El amor (no) es cosa de dos


HBO parece a veces una casa de grillos, no tanto por la organización (impecable) de la casa como por la cantidad de voces que confluyen en un sola dirección (la del canal) pero que no podrían resultar más distintas: por un lado el humor patán de De culo y cuesta abajo (un producto ideado con la encomiable misión de arrastrar hasta el sofá a ese núcleo de población -estadounidense- que jamás pisaría una biblioteca pero que se tragarían una serie que les hablara directamente); la psicotrónicaTrue Blood, una propuesta tan marciana que al final recomendarán verla sedado/a; How to make it in America, una especie de Sexo en Nueva York para tíos con algo más de sustancia y el fenomenal Luis Guzman regalándonos la vista; Bored to death, aburrida pero con algo, sin saber muy bien que es el "algo"...
Y luego está Big Love.
Big Love empezó cuando HBO empezaba a notar los temblores post The Wire, post Los Soprano, post todo. Era una serie con un punto suicida (no de desarrollo ni de tono sino de planteamiento) que contaba la historia de un señor casado con tres señoras. Ni una, ni dos... tres.
En el horizonte la alargada figura de un patriarca que le quitaría el sueño a Satanás, siempre pendiente de hacerle la vida imposible y padre además de una de susseñoras. Con eso y la voluntad de ocultar que aquellos cuatro personajes (y sus vástagos) no son matrimonio sino otra cosa se monta la de Dios es Cristo en un palmo cuadrado.
Big Love es Bill Paxton. Actor fetiche de James Cameron, cordial hasta la extenuación, hablador en serie (a un servidor le dio una respuesta de 32 minutos en una entrevista de 34) y uno de los intérpretes más sólidos que han pasado por la pequeña pantalla, Paxton respira al personaje más de lo que el personaje respira a él y su tormento (que en ocasiones parece perpetuo) es el auténtico motor narrativo del asunto.
Sus mujeres, con los rostros de Jeanne Tripplehorne, Ginnifer Goodwyn y Chlöe Sevigny, son una triada deliciosa, rocosa, hasta hormigonada (con perdón por la expresión) en un arco emocional que va de la mala hostia a la ingenuidad pasando por la madurez o la pasión (o todo junto y agitado).

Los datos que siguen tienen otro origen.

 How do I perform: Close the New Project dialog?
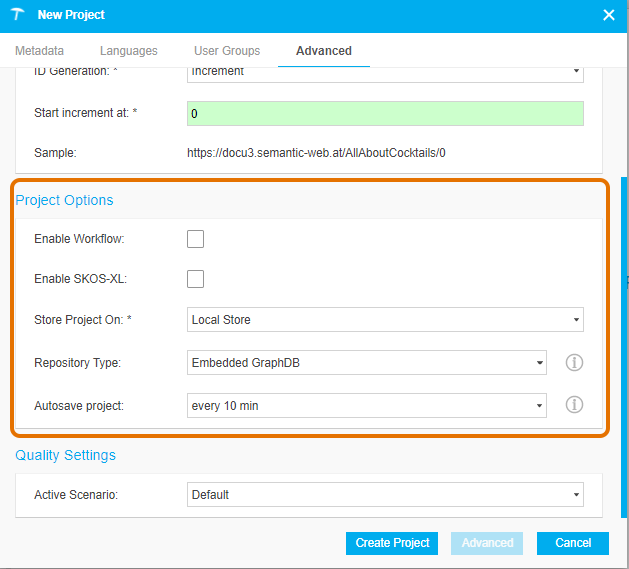609,15
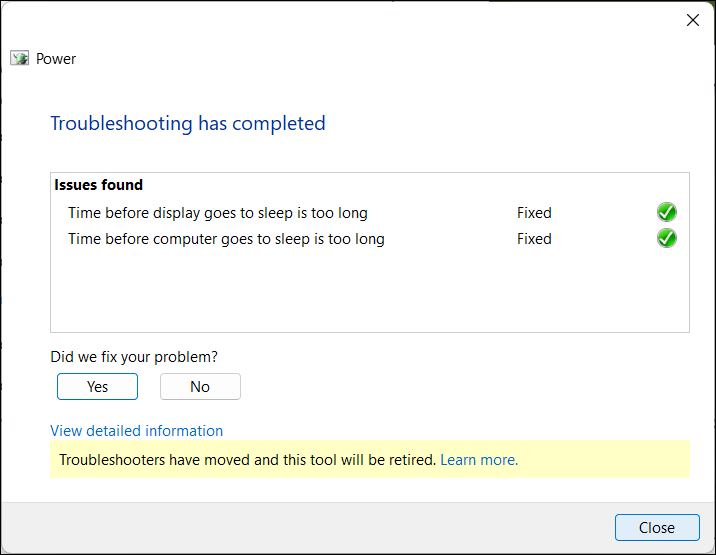The image size is (716, 555).
Task: Click the 'Did we fix your problem?' label
Action: click(x=134, y=357)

Ellas son las patas de una bestia que ofreció dos primeras temporadas memorables que se le subía a las barbas al culebrón y le arañaba la cara, creando un drama distinto, un producto de goce dilatado que sorprendía por su imposible veracidad.
Luego la cosa se torció (un poco lo que sucedió con esa eterna transición que sufrió A dos metros bajo tierra entre la tercera y la quinta temporada) y todo lo que se había logrado pareció futil. Sin embargo y como en esas pelis donde el héroe vuelve al final para ajustar las cuentas al malote del pueblo, la última temporada de Big Love es carne de gourmets: jugosa, oscura y brutal.

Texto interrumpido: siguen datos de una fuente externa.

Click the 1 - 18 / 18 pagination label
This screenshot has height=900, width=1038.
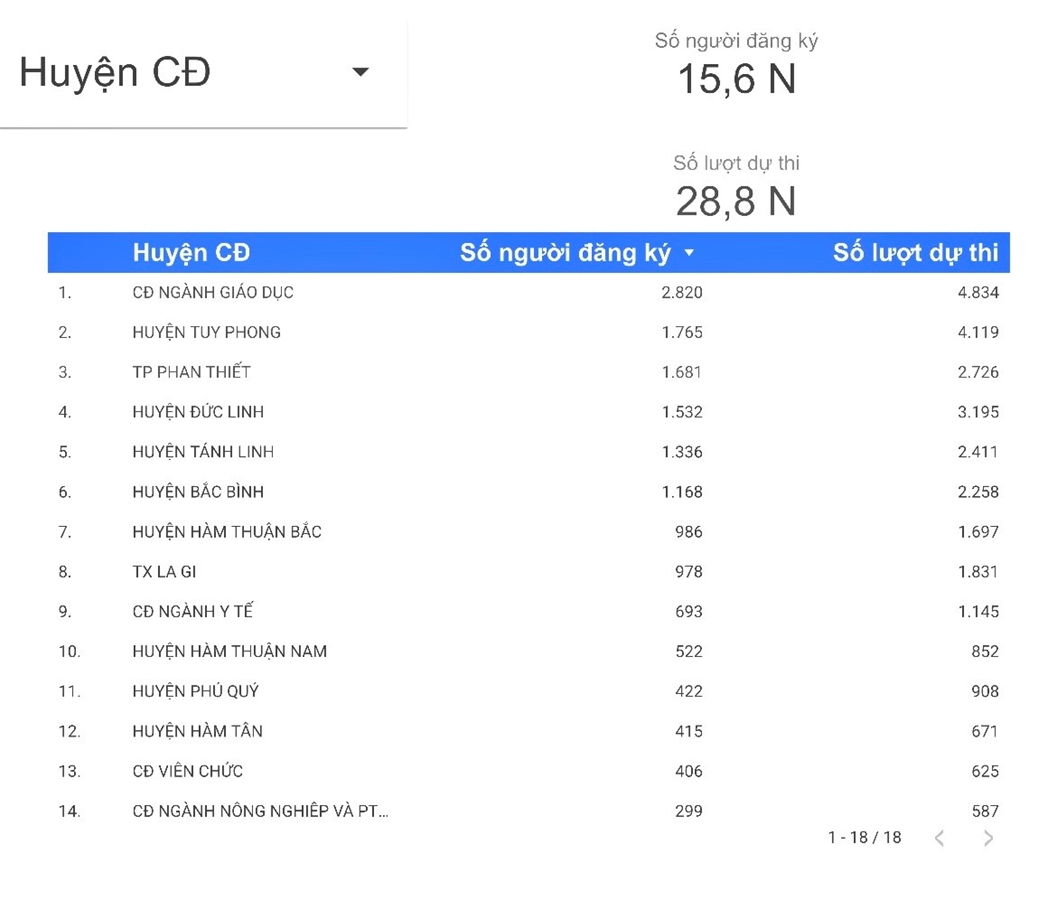(864, 838)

Es un colofón magnífico para una serie que ha tratado siempre de clavar la ficción al suelo, de permanecer atada a un arco argumental creíble. El ejemplo (o uno de ellos) que me viene a la cabeza es (LIGERO SPOILER) aquel episodio donde Bill (el personaje de Bill Paxton) tiene un lío con una de sus mujeres a escondidas de las otras dos... un momento delirante que sin embargo encaja a la perfección en el universo de Big Love: una serie de tintes bigger than life donde todo, absolutamente todo, era posible.
La quinta temporada de Big Love se está emitiendo ya en Canal +, nadie debería perdérsela.